**EXERCISE BRIEF:**
Look below for the line containing "The height and", then write out that line and every line after it to the end, exactly, minus the pictures.

**DATASET EXCERPTS:**

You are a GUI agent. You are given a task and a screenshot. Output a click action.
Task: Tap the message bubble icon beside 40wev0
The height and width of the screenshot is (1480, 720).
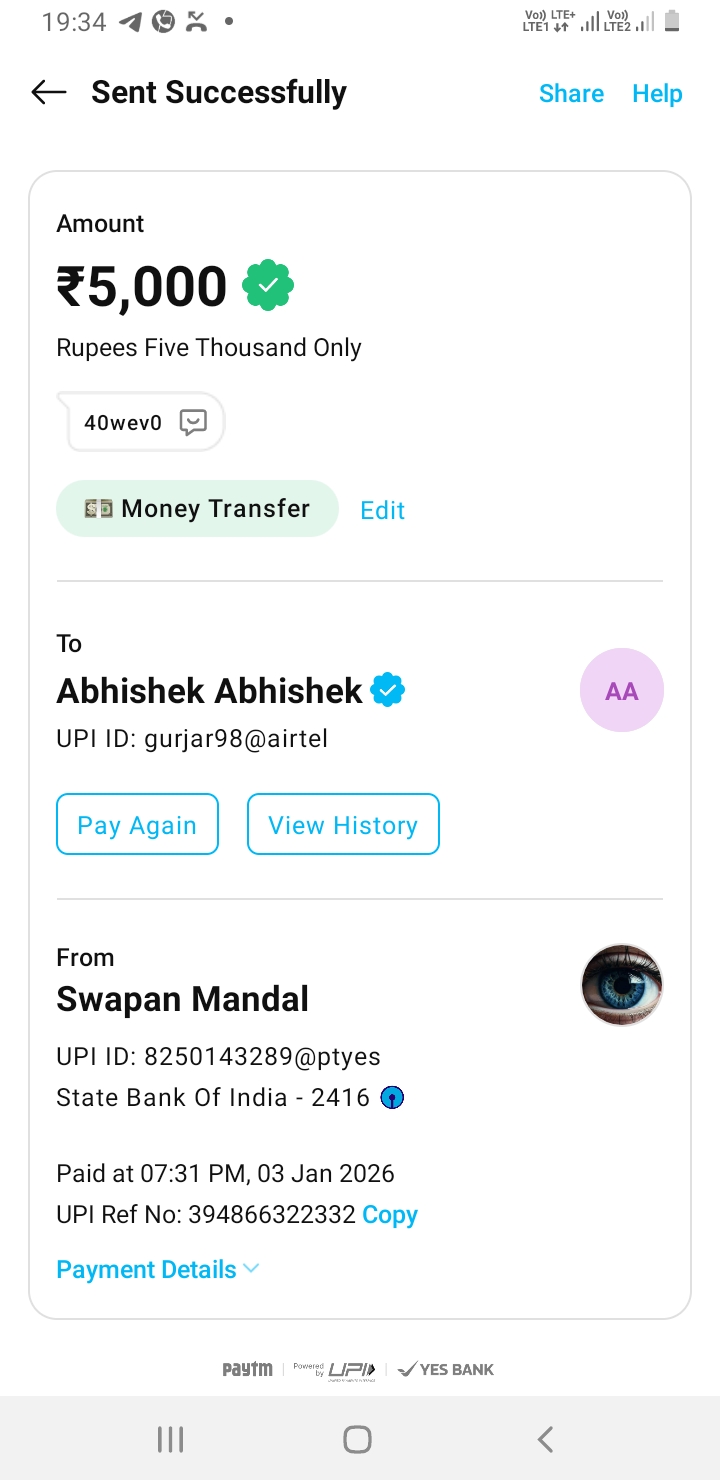click(193, 422)
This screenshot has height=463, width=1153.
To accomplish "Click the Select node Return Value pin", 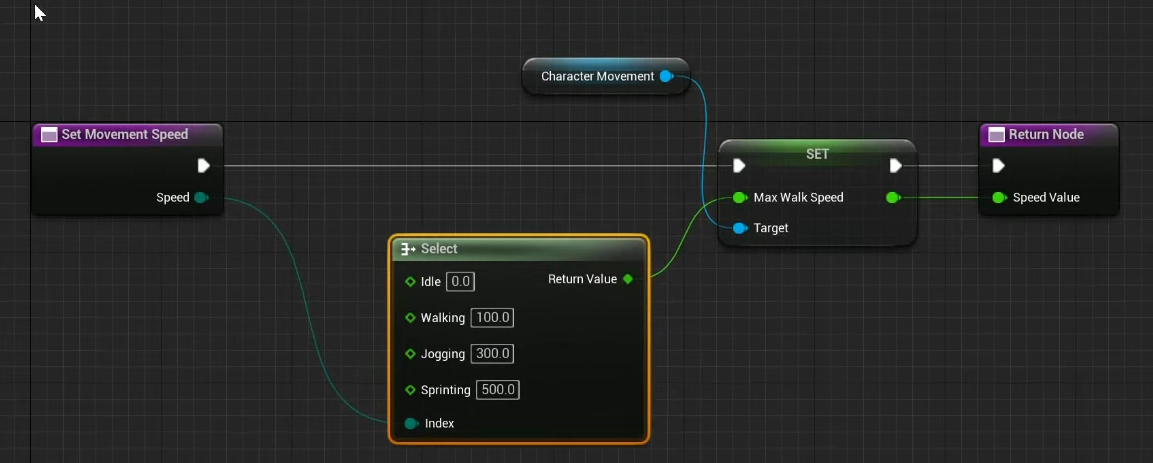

**FINISHED EXERCISE:**
The height and width of the screenshot is (1480, 720).
click(193, 422)
This screenshot has height=463, width=1153.
To accomplish "Click the Select node Return Value pin", 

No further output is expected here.